The paper introduces a validated experimental protocol for detecting low flux slow neutrons in electrochemical systems involving deuterium, highlighting a magnetic field dependence of the signals.

Findings

Significant excess of slow neutron-like signals in D2O electrolysis with magnetic field.

Reduction of signals when magnetic field is removed.

No detectable signals in H2O electrolysis under similar conditions.

Abstract

We report reproducible track-detector signals consistent with slow neutron capture events, recorded in D$_2$O electrolysis involving D-Pd deposited on Pt cathode. Sensitivity to slow neutrons was achieved using boron-coated CR-39 (BCR) detectors, which register charged particle tracks arising from the $^{10}$B$(n,\alpha)^{7}$Li reaction. These detectors were positioned adjacent to identically prepared uncoated CR-39 control detectors (CCR), which are effectively insensitive to slow neutrons and serve to quantify background contributions from charged particles and fast neutrons under the present experimental conditions. A reproducible differential detector signature (BCR $>$ CCR) would thus indicative of slow neutron fluences. Across multiple independent D$_2$O electrolysis experiments in $0.25~\mathrm{T}$ field, the BCR exhibited significantly excess track signals relative to CCRs. Under these conditions, the observed differential response corresponds to an inferred detector-equivalent slow neutron flux of approximately $(6.7 \pm 0.2)~\mathrm{cm^{-2},s^{-1}}$. Removal of the magnetic field resulted in a reduction of the differential signal by a factor of $\sim6$, indicating a strong empirical dependence on the applied field.
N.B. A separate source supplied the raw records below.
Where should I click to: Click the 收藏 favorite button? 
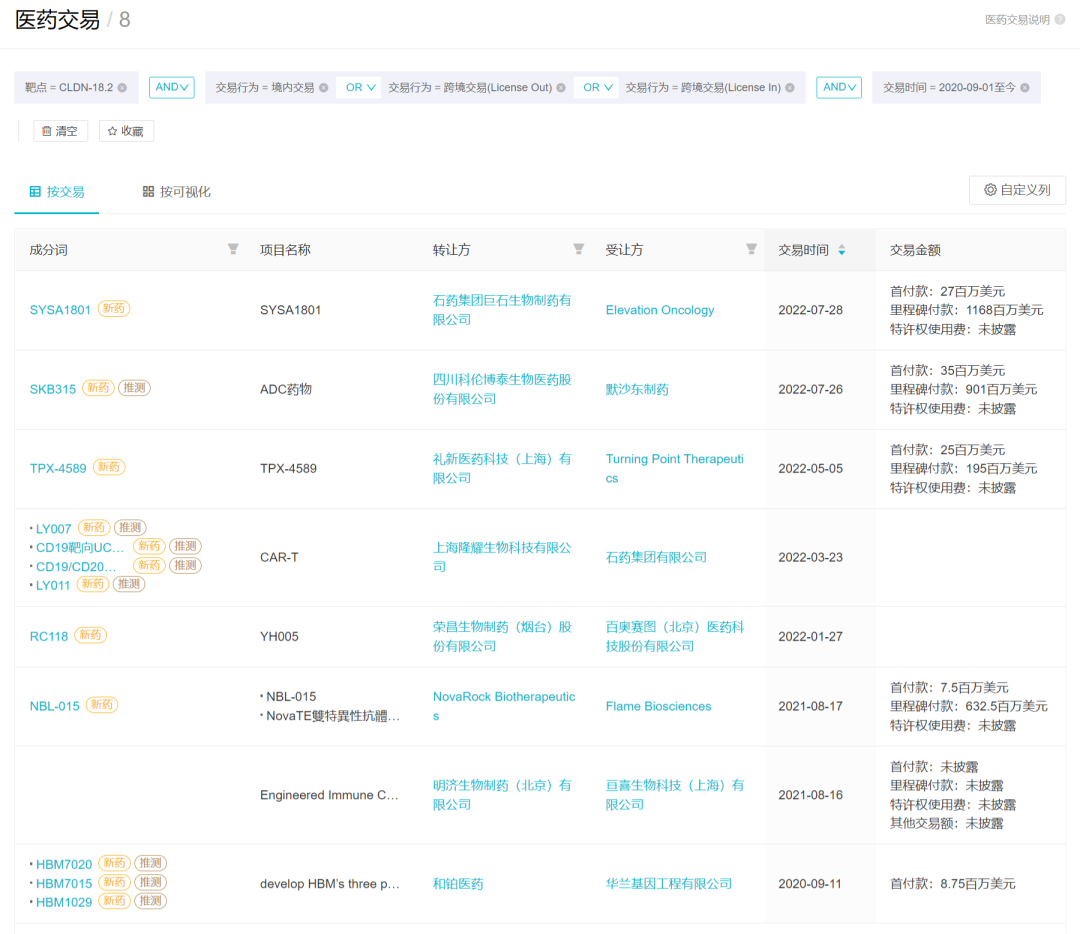tap(126, 131)
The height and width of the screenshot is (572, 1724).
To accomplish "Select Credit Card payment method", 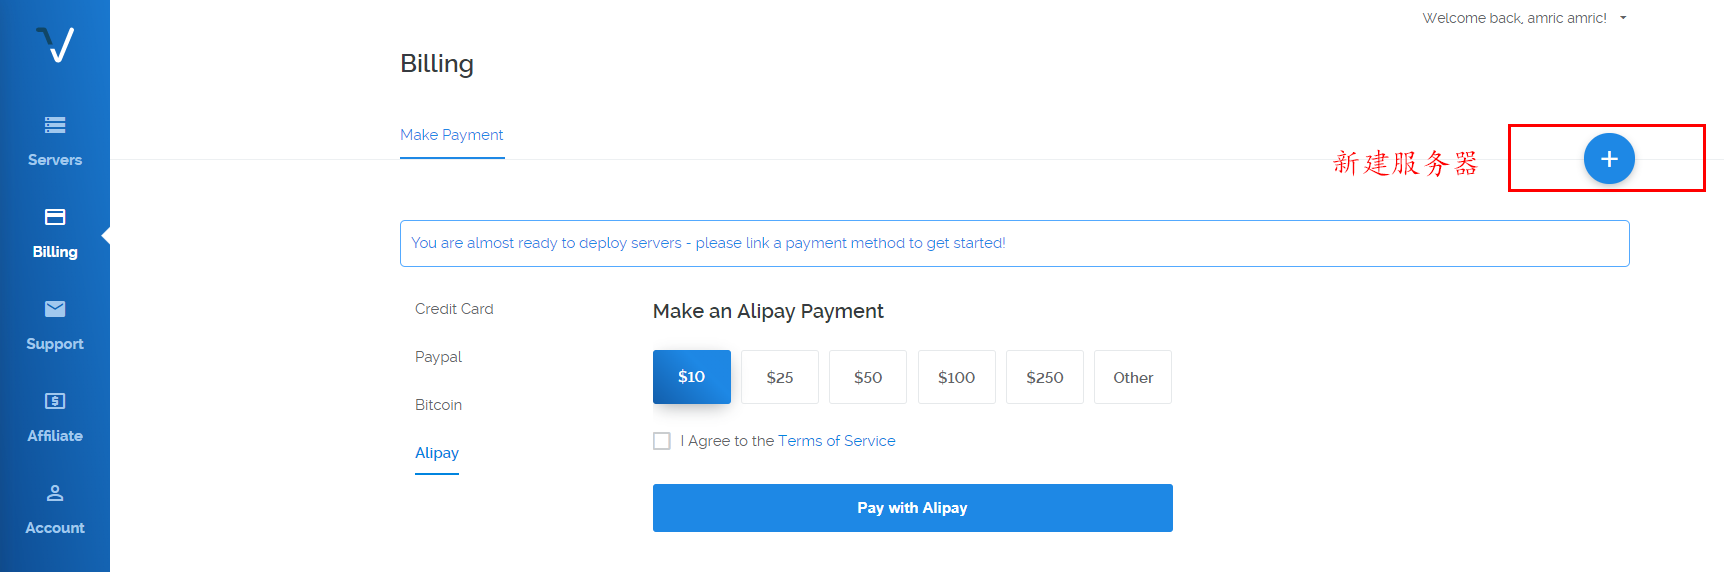I will [454, 309].
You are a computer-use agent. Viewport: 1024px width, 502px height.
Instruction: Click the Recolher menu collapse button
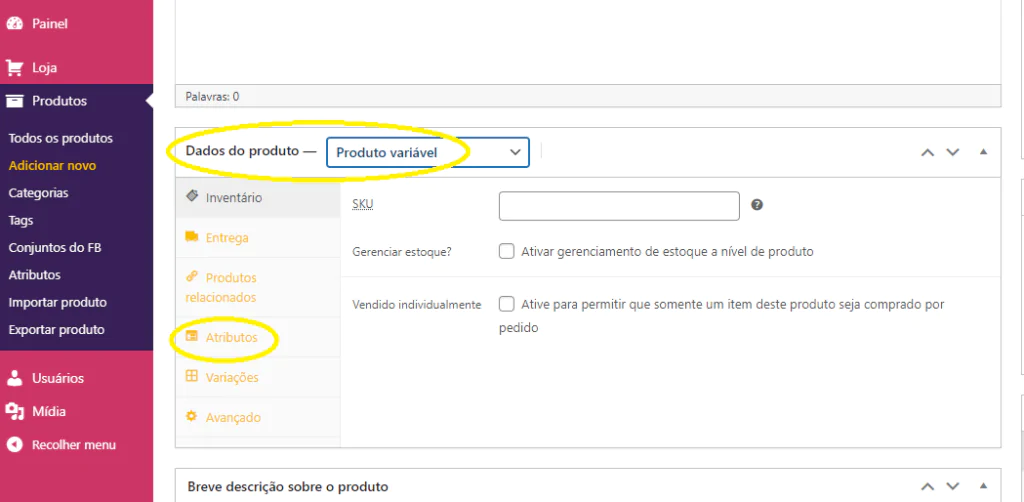[x=61, y=445]
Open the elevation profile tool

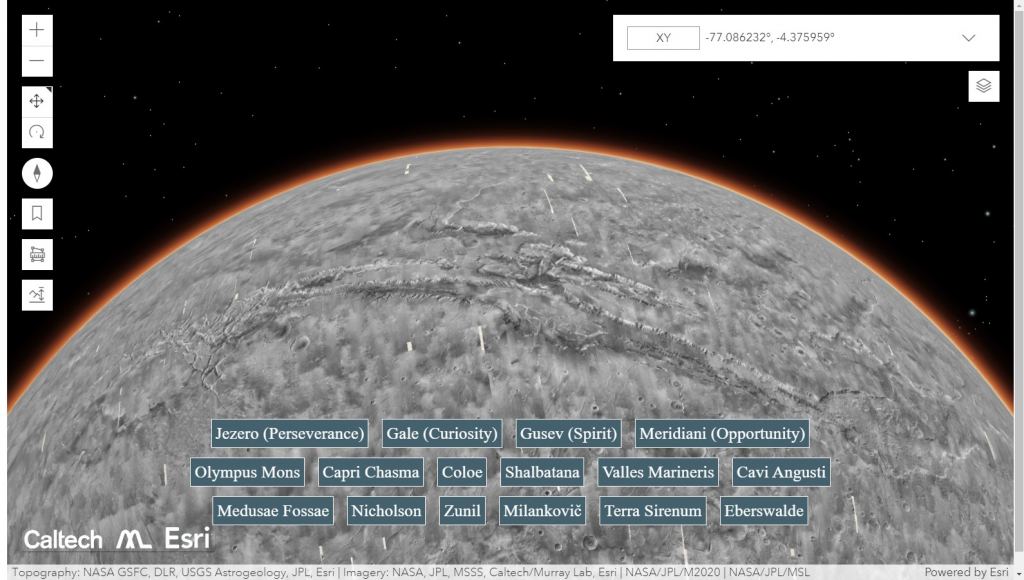[37, 294]
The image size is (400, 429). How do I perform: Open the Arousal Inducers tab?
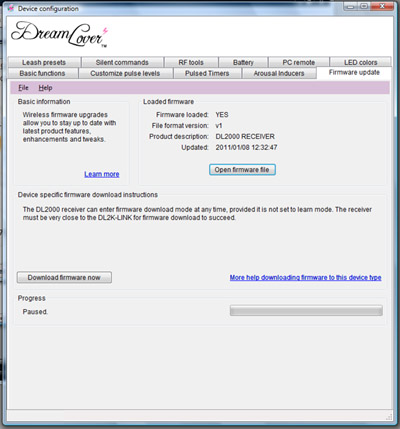coord(279,73)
In contrast, H$_2$O electrolysis performed under otherwise identical conditions produced no measurable differential detector response, establishing the necessity of deuterated electrochemical conditions for the observed effect. The results are reported strictly as detector signatures consistent with slow neutron capture and do not assert any theoretical explanation. Instead, this work establishes a control verified and detector validated experimental protocol for detecting low flux slow neutrons, and provides empirical constraints relevant to slow neutron studies in experiments involving metal-deuteride systems.